╭─ RECORD EXTRACTS
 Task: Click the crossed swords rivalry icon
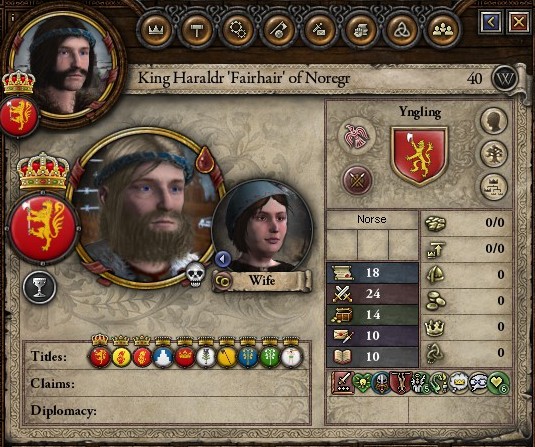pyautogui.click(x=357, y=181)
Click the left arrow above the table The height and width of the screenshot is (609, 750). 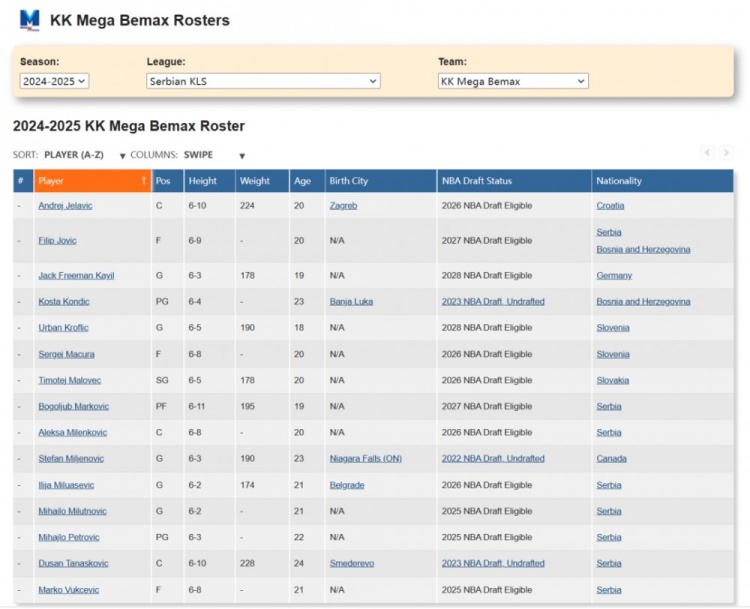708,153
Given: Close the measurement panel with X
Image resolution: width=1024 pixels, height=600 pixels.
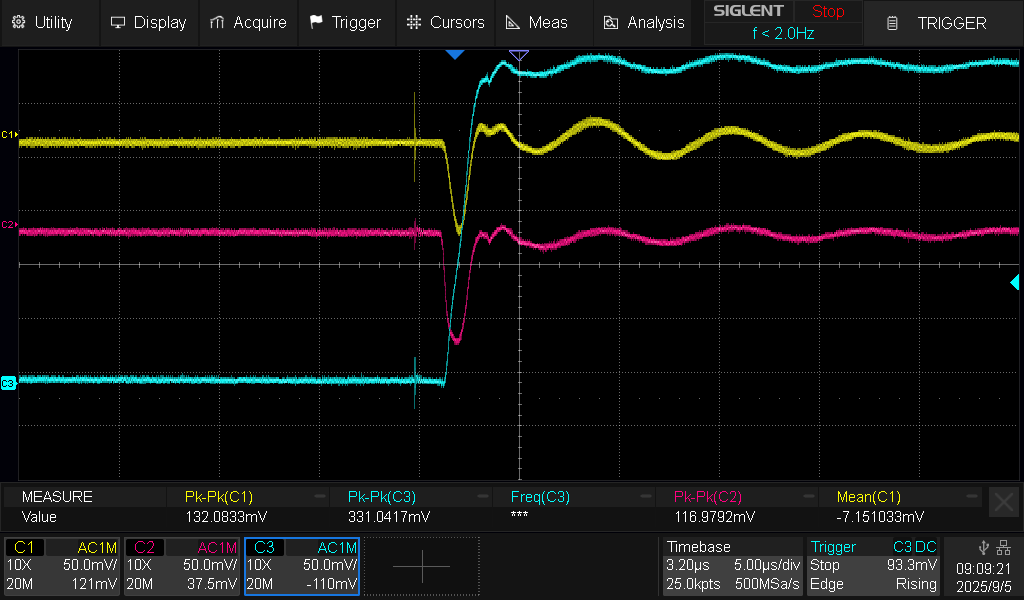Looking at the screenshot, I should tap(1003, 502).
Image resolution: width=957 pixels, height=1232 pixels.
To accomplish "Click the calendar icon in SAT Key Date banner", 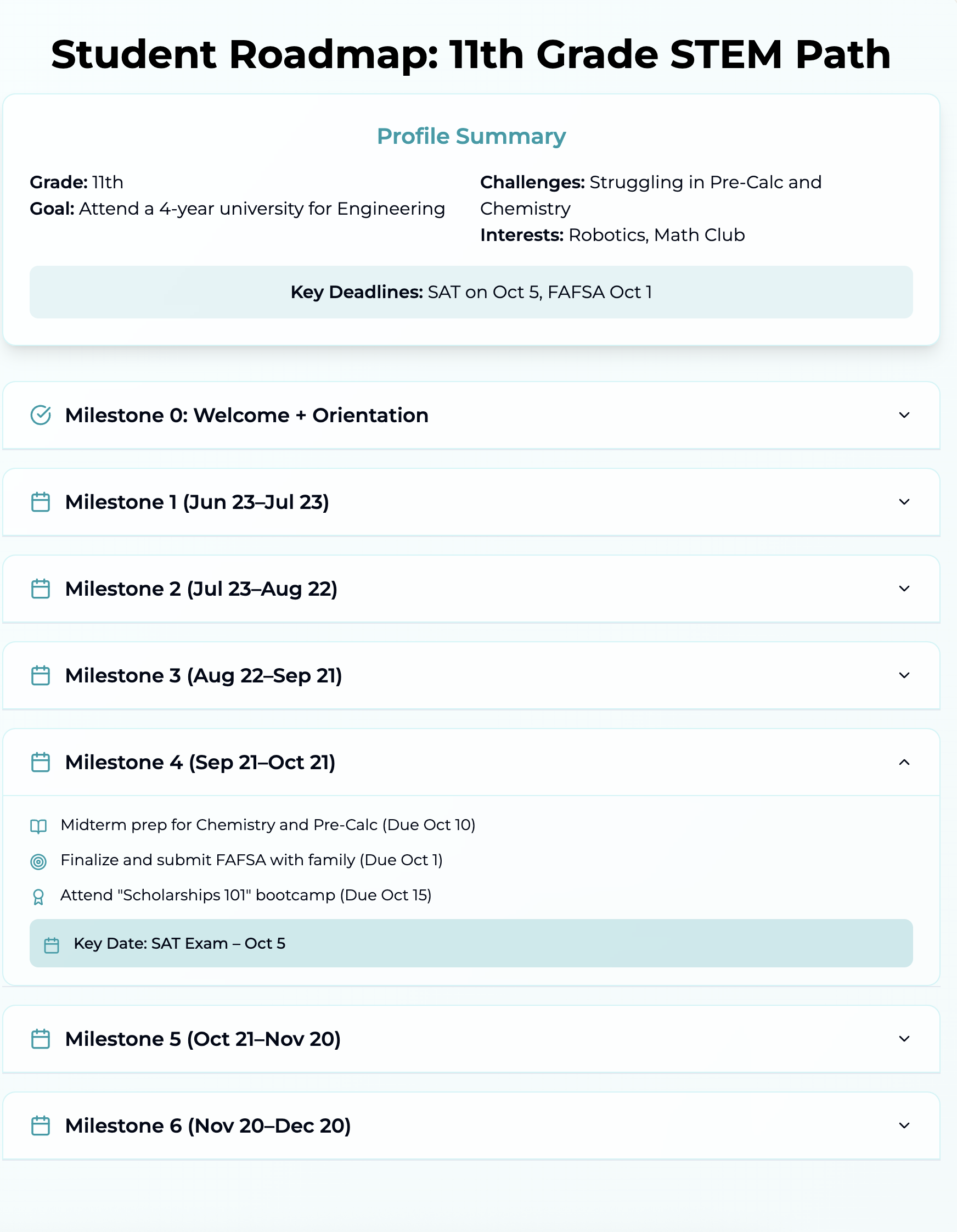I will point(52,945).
╰─
╭─ RECORD EXTRACTS
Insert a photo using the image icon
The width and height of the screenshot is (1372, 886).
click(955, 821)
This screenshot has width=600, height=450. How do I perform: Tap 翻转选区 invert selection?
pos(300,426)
╰─
╭─ RECORD EXTRACTS
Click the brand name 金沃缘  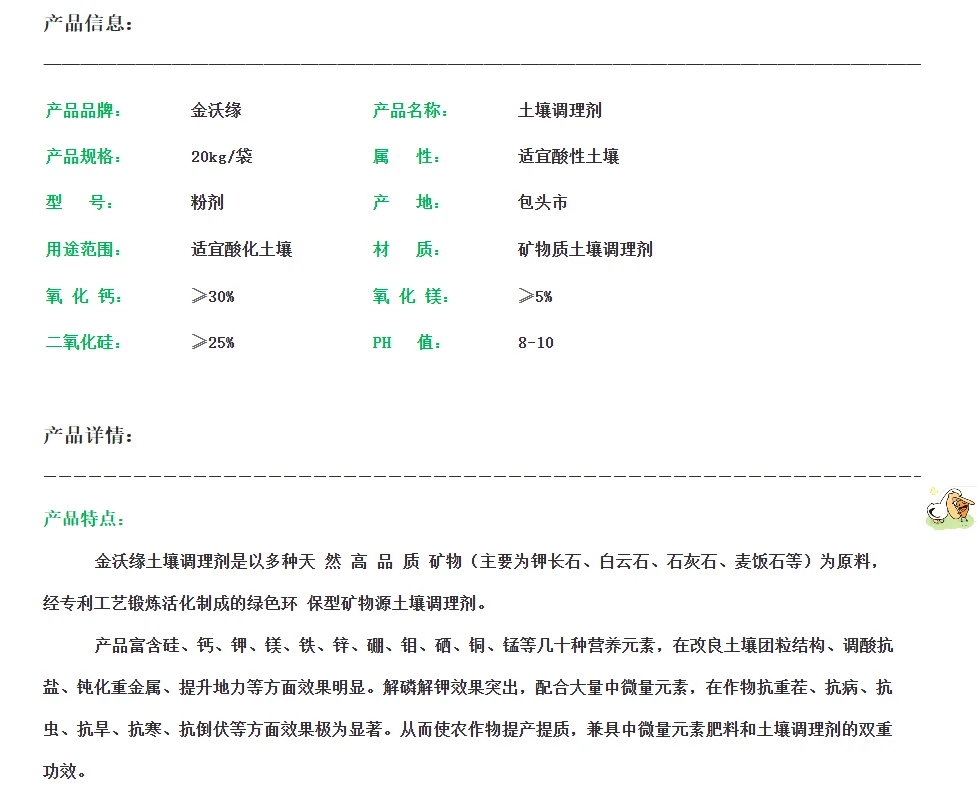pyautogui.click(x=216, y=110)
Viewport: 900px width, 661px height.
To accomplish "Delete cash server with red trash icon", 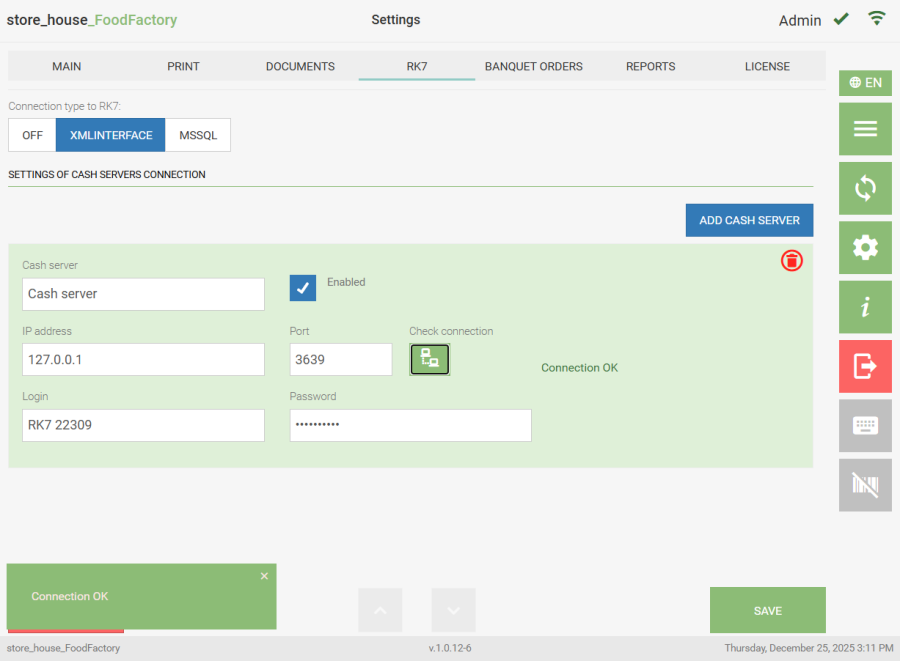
╰─
▸ **YOUR ASSIGNMENT**:
Output exactly the lines above, from the line with "Viewport: 900px width, 661px height." to the line with "cash server with", both included; skip the pictures.

▸ **RESULT FOR THIS EXERCISE**:
Viewport: 900px width, 661px height.
To accomplish "Delete cash server with red trash icon", 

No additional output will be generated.